Atarneus seems to be the genuine original name, though Atarna, or Atarnea, and Aterne may have prevailed afterwards. Stephanus of Byzantium, who only gives the name Atarna, consistently makes the ethnic name Atarneus. Herodotus tells a story of the city and its territory, both of which were named Atarneus, being given to the Chians by Cyrus the Great, for their having surrendered to him Pactyes the Lydian. Stephanus and other ancient authorities consider Atarneus to be the Tarne written of in the Iliad by Homer; but perhaps incorrectly. The territory was a good corn country. Histiaeus the Milesian was defeated by the Persians at Malene in the Atarneitis, and taken prisoner. The place was occupied at a later time by some exiles from Chios, who from this strong position sallied out and plundered Ionia. Dercylidas besieged the city for eight months and at the end the citizens of the city accepted his terms. He appointed Dracon of Pellene in charge of the city.

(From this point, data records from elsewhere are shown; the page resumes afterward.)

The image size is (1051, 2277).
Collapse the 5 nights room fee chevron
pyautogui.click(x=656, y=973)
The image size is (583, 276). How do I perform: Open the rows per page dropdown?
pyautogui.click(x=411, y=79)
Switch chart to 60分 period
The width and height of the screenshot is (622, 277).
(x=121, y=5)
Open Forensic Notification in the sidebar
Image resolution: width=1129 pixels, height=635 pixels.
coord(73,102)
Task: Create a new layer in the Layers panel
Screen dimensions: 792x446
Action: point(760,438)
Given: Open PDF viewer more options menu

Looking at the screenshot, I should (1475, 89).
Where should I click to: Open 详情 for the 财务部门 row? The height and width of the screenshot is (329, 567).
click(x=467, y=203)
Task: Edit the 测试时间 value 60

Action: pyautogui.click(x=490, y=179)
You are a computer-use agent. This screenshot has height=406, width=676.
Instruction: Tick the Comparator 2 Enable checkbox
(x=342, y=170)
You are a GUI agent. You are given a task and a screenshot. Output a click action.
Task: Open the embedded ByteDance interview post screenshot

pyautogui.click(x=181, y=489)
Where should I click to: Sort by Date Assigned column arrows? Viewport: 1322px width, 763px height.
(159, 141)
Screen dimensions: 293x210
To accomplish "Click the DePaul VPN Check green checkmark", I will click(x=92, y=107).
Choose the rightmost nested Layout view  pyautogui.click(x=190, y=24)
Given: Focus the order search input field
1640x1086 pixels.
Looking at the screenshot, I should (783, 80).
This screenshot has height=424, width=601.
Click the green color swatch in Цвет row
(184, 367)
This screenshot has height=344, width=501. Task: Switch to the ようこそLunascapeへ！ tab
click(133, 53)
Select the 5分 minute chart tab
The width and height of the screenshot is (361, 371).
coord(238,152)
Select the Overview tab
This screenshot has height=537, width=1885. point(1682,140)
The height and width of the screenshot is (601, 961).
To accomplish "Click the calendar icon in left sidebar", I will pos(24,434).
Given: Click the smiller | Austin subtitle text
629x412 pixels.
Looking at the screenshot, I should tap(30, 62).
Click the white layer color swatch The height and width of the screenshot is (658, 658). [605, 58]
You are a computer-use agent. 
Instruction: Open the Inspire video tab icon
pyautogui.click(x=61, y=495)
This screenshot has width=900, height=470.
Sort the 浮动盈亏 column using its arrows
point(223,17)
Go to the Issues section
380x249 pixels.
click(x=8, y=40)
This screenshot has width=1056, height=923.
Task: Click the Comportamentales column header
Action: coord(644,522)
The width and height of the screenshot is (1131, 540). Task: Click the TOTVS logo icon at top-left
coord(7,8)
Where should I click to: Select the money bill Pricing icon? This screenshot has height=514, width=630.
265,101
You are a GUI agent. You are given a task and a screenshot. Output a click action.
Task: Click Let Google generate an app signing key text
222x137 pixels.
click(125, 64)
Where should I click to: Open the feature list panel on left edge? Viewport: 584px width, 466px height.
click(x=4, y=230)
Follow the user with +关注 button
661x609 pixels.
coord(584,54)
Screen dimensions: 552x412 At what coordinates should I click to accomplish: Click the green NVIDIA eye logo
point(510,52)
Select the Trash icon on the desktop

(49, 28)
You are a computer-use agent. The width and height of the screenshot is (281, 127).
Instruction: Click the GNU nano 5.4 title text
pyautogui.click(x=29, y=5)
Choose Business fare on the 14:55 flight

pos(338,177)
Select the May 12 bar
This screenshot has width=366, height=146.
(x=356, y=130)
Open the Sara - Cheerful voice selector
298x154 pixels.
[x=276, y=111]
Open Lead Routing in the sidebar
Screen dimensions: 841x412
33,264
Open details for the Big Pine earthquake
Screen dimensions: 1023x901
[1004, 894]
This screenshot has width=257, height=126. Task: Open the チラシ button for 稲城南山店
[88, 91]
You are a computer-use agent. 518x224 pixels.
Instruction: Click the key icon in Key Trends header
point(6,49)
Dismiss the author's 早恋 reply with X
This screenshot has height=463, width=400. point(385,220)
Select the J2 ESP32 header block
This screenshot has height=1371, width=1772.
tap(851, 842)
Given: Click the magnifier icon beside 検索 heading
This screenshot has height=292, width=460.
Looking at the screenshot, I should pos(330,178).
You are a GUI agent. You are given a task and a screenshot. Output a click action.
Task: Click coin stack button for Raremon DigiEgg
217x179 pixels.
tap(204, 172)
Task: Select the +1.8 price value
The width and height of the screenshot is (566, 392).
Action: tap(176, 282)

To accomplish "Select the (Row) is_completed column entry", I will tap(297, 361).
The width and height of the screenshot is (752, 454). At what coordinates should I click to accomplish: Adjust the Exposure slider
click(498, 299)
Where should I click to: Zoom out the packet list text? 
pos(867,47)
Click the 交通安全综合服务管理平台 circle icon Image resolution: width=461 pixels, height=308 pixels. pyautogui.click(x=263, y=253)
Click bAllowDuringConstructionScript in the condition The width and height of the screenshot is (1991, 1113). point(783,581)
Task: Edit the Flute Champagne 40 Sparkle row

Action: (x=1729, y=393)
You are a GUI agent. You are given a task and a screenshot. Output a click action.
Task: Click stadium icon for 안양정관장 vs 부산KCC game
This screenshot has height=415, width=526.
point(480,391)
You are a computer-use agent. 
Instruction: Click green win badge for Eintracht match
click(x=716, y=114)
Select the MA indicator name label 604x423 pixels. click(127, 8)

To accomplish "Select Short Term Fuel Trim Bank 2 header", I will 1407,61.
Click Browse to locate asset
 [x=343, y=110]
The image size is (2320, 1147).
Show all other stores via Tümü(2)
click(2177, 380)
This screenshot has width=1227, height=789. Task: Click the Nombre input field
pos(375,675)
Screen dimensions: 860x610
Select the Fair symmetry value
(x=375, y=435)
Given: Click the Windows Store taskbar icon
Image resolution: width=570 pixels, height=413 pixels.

Atarneus flowered in the 4th century BCE, when it was the seat of government of Hermias of Atarneus, a friend of Aristotle, ruling over the area from Atarneus to Assos. The city was deserted by inhabitants in the 1st century BCE, possibly following an outbreak of an unknown epidemic. Pausanias says that the same calamity befell the Atarneitae which drove the Myusii from their city; but as the position, of the two cities was not similar, it is not quite clear what he means. They left the place, however, if his statement is true; and Pliny the Elder, in his time, mentions Atarneus as no longer a city. Pausanias speaks of hot springs at Astyra, opposite to Lesbos, in the Atarneus.

The city is known by many for its association with the life of Aristotle. After the death of his father, Aristotle was cared for and educated by Proxenus of Atarneus, possibly an uncle of his. At the Academy Aristotle made friends with Hermias, who was later to become the ruler of Atarneus. Indeed, after the death of Plato, Aristotle went to stay with Hermias, subsequently marrying Hermias's niece Pythia.

According to Pliny the Elder, the Cetionis which was a transparent stone of many colours could be found in Atarneus.

Its site is located at Kale Tepe, northeast of the town of Dikili, Asiatic Turkey.